» **Task goal**: Update the listing from the line that has "For each provided" through the line that has "Bulletin [467, 1065]", replacing "word" with "term" and changing nothing else; give back only those lines, without the pictures.

» **Dataset**:

============================================================

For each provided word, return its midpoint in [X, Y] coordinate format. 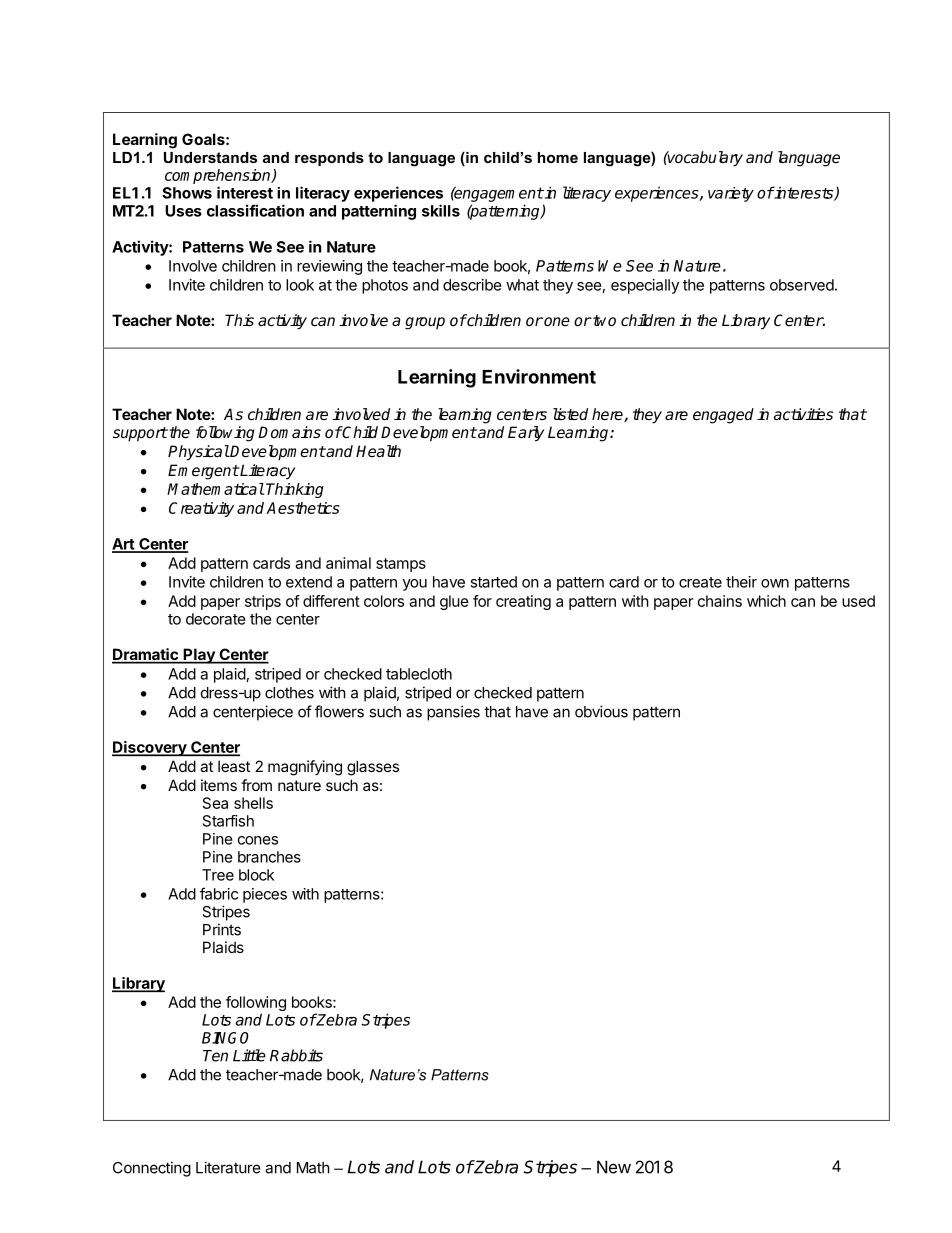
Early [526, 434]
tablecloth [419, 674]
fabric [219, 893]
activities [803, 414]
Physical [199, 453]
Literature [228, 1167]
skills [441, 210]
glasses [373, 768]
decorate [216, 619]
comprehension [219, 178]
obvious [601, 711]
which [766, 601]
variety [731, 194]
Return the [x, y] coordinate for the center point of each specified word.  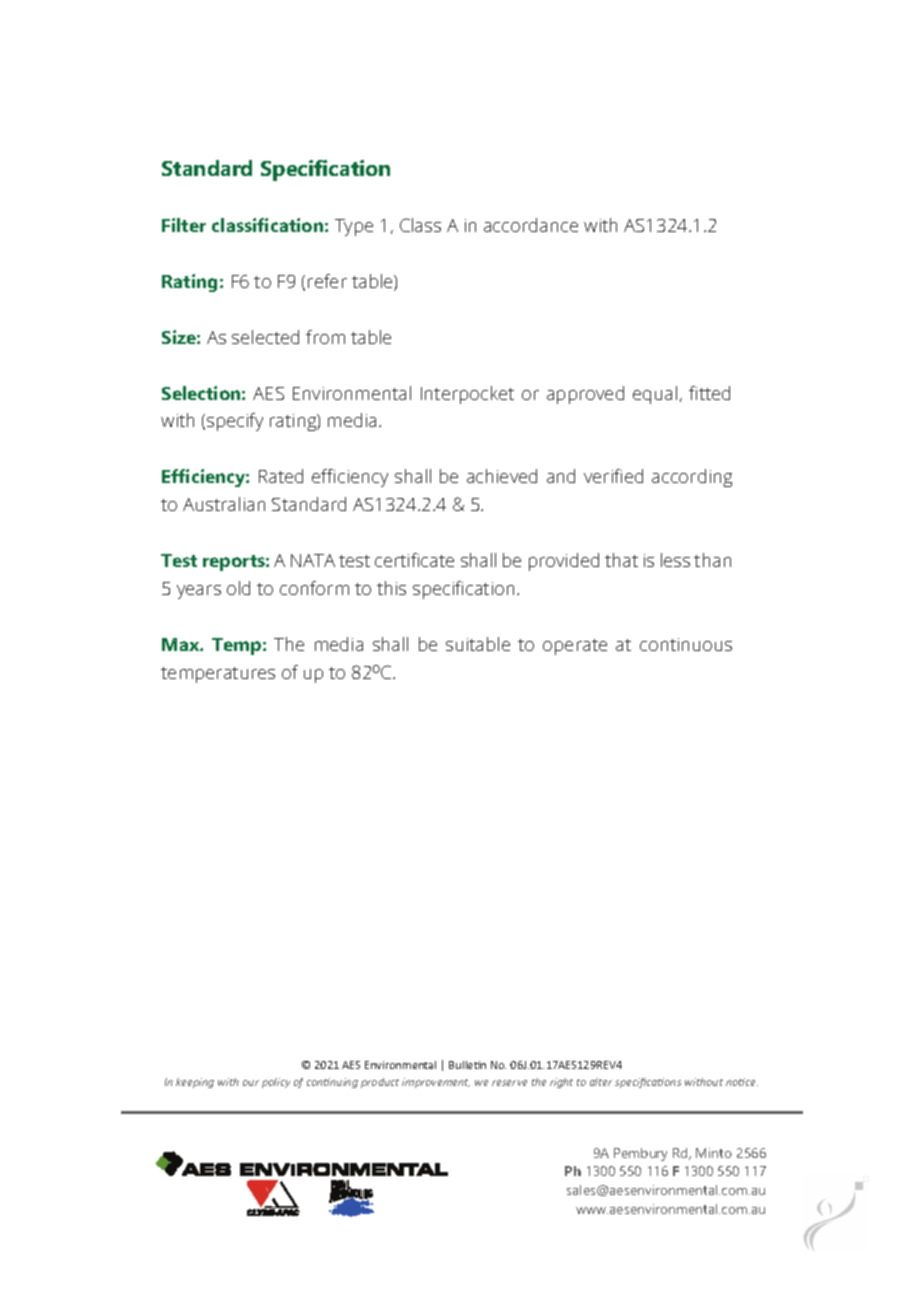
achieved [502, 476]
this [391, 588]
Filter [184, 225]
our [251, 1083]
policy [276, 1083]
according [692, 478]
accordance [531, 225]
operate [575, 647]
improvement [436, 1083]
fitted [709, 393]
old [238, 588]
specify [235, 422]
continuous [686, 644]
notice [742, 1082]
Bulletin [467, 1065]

============================================================

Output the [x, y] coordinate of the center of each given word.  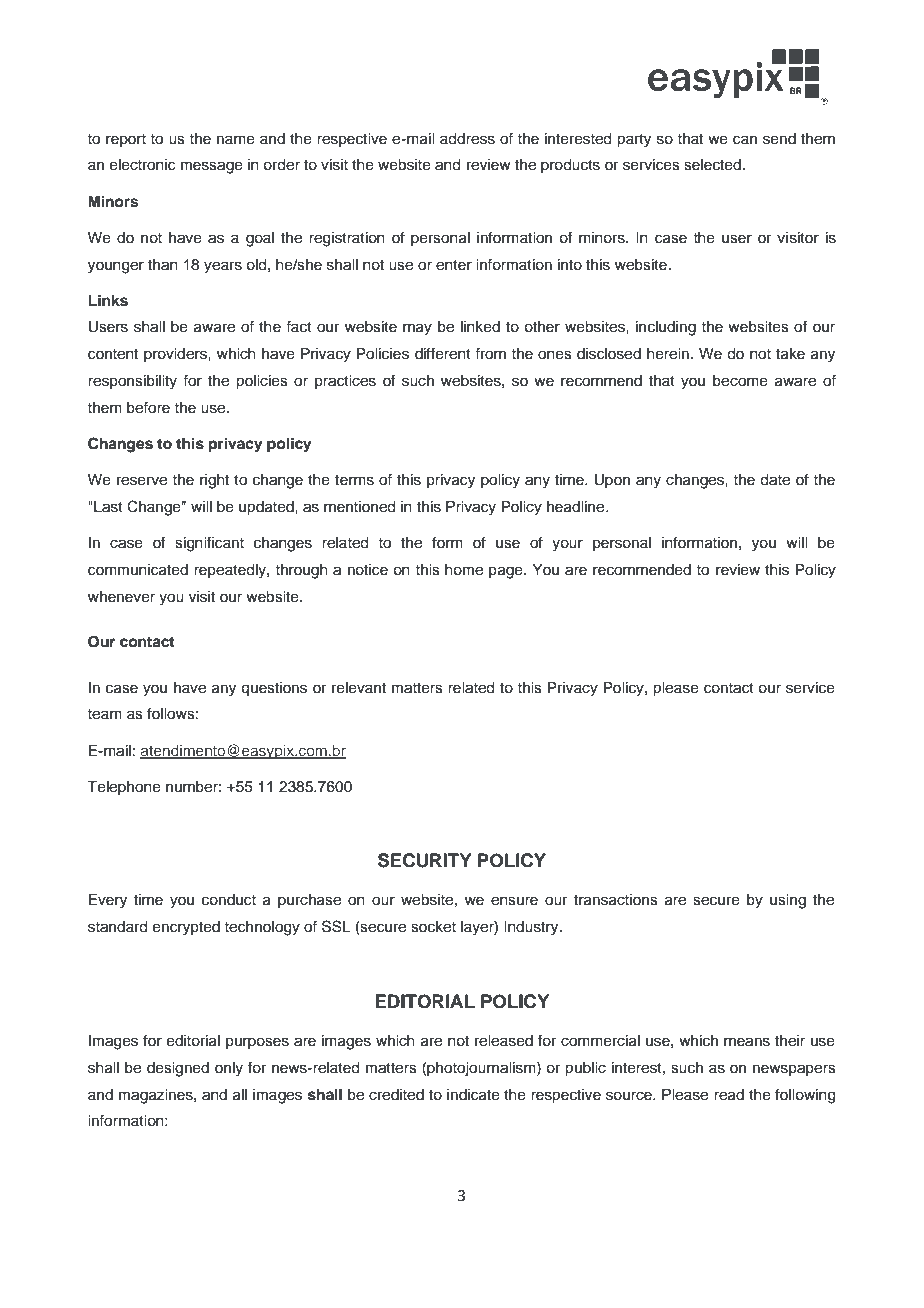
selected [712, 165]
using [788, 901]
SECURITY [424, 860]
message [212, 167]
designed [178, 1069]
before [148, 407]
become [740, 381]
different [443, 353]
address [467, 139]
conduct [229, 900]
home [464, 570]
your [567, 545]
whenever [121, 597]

============================================================

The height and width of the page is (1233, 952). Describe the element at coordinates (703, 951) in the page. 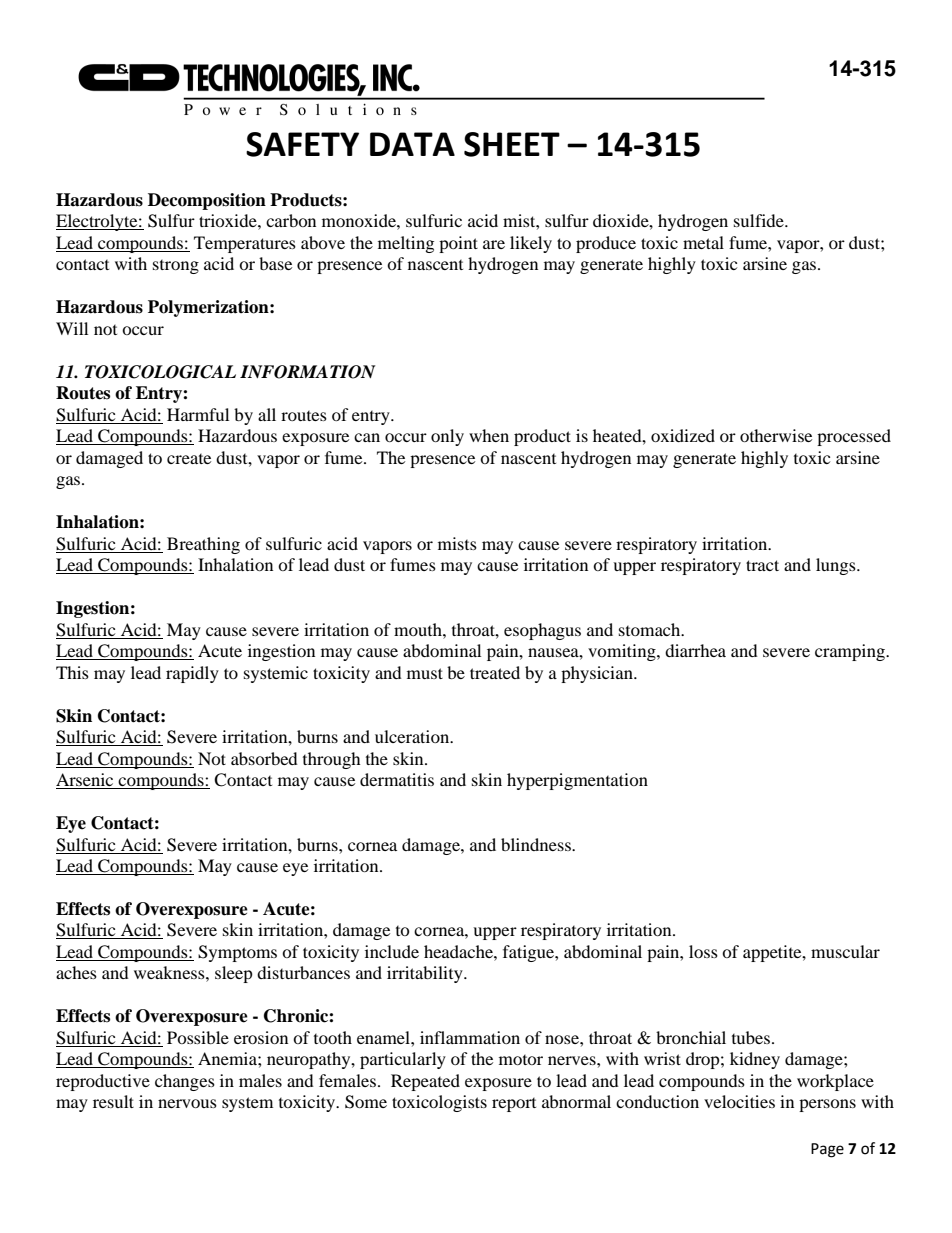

============================================================

» **Full response**:
For each provided term, return its midpoint in [X, Y] coordinate format. 
Early [526, 434]
tablecloth [419, 674]
fabric [219, 893]
activities [803, 414]
Physical [199, 453]
Literature [228, 1167]
skills [441, 210]
glasses [373, 768]
decorate [216, 619]
comprehension [219, 178]
obvious [601, 711]
which [766, 601]
variety [731, 194]
Return the [x, y] coordinate for the center point of each specified term.  
achieved [502, 476]
this [391, 588]
Filter [184, 225]
our [251, 1083]
policy [276, 1083]
according [692, 478]
accordance [531, 225]
operate [575, 647]
improvement [436, 1083]
fitted [709, 393]
old [238, 588]
specify [235, 422]
continuous [686, 644]
notice [742, 1082]
Bulletin [467, 1065]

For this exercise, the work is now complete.